Render the records below as a JSON list of strings with one string per line, skipping any blank lines and omitting the pictures.

Start of Data supplied

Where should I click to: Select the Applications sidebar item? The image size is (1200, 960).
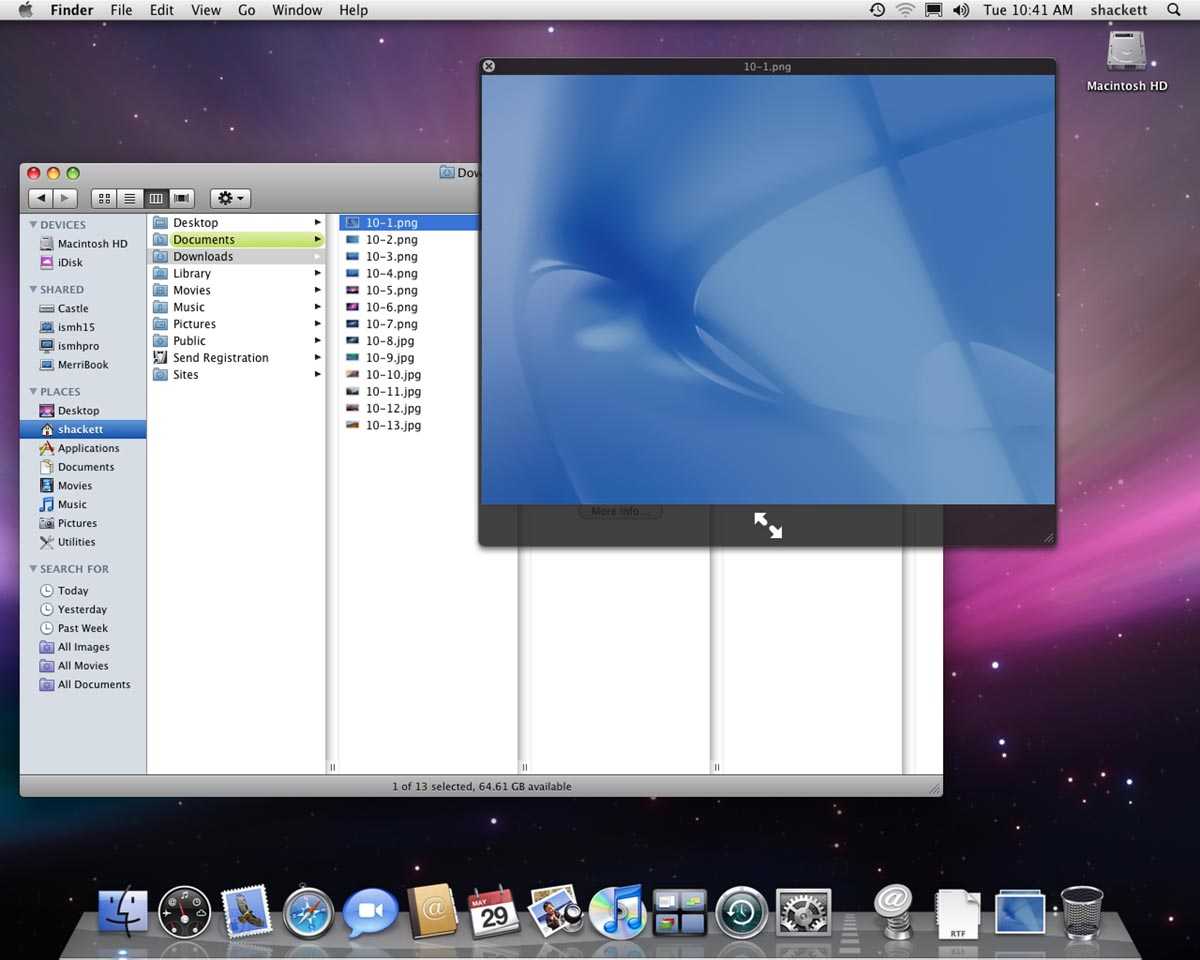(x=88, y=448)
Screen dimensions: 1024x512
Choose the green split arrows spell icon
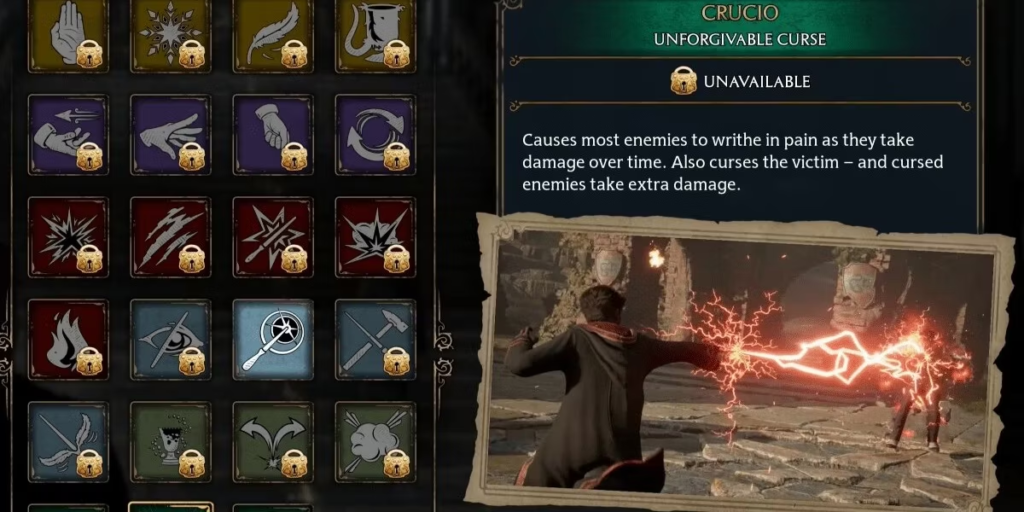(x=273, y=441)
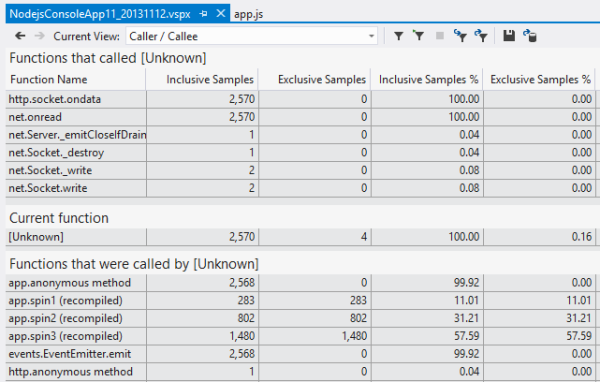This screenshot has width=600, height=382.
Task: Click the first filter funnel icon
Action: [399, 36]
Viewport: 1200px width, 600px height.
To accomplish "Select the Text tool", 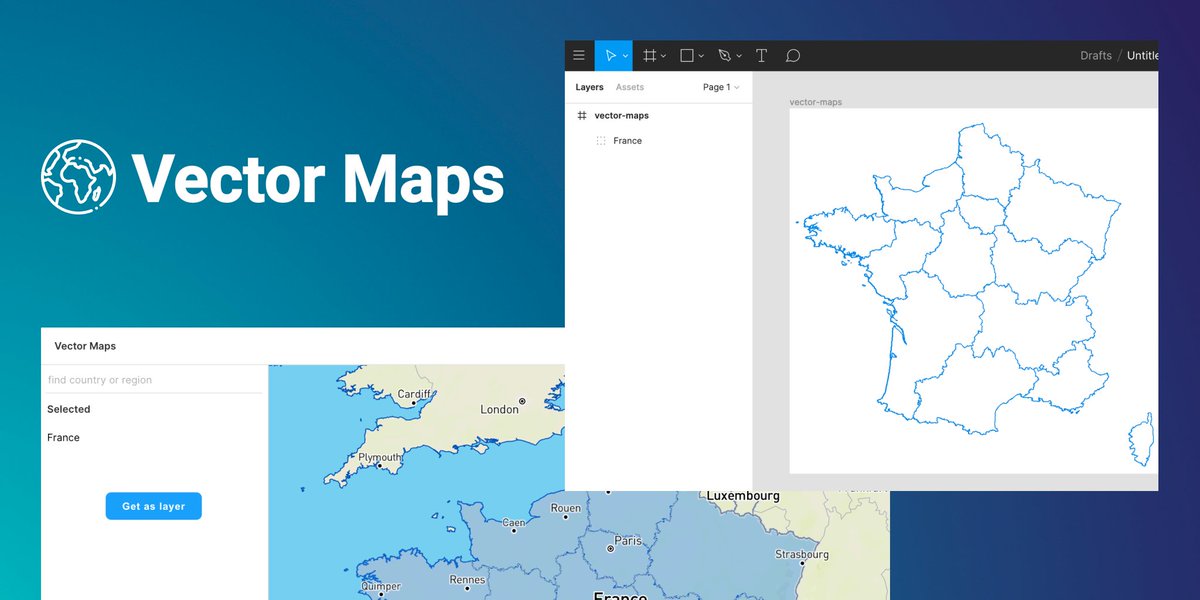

End of Data supplied

= Answer to this problem =
[
  "Where should I click to: Select the Applications sidebar item? The image size is (1200, 960).",
  "(x=88, y=448)",
  "Screen dimensions: 1024x512",
  "Choose the green split arrows spell icon",
  "(x=273, y=441)",
  "This screenshot has width=600, height=382.",
  "Task: Click the first filter funnel icon",
  "Action: [399, 36]",
  "Viewport: 1200px width, 600px height.",
  "To accomplish \"Select the Text tool\", "
]